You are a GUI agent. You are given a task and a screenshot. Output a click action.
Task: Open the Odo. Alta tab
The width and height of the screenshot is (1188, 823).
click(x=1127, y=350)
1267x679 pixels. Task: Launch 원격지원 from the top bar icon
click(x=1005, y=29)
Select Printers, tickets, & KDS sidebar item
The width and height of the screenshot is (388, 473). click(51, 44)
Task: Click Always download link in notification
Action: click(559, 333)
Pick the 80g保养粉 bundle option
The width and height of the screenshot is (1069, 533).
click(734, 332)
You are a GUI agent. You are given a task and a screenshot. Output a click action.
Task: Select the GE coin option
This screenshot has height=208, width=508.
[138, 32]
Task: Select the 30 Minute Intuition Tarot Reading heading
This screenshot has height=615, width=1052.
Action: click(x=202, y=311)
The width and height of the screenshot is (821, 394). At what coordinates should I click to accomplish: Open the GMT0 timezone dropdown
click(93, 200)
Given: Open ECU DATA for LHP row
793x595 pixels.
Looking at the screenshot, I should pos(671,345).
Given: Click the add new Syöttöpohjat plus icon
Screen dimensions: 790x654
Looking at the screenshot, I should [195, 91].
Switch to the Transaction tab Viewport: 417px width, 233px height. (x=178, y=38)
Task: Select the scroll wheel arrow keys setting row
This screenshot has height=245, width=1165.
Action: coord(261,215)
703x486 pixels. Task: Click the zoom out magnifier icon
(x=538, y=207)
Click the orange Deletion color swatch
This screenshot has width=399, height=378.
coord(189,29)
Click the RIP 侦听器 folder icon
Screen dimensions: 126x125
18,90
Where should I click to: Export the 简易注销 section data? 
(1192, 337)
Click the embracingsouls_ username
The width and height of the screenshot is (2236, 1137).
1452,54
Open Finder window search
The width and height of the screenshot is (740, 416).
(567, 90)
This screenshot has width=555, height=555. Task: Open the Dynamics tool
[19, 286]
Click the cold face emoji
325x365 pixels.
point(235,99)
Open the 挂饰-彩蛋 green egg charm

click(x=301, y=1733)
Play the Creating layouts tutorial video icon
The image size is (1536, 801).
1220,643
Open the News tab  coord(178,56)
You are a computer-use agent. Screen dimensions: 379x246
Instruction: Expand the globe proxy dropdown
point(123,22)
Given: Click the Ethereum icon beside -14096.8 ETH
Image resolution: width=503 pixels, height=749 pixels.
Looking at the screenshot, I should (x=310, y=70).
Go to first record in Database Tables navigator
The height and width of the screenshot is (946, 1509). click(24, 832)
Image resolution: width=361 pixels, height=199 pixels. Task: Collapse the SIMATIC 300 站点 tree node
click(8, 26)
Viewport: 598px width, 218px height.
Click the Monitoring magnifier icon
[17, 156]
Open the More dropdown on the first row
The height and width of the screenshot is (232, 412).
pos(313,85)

• Aufgabenstellung: Bitte liste jede Zeile der Einträge oben auf, in der das Wort „Open“ vorkommt.

• Vollständige Antwort:
Task: Open the Odo. Alta tab
The width and height of the screenshot is (821, 394). At what coordinates should I click to accomplish: Open the GMT0 timezone dropdown
Given: Open ECU DATA for LHP row
Open Finder window search
This screenshot has width=555, height=555. Task: Open the Dynamics tool
Open the 挂饰-彩蛋 green egg charm
Open the News tab  coord(178,56)
Open the More dropdown on the first row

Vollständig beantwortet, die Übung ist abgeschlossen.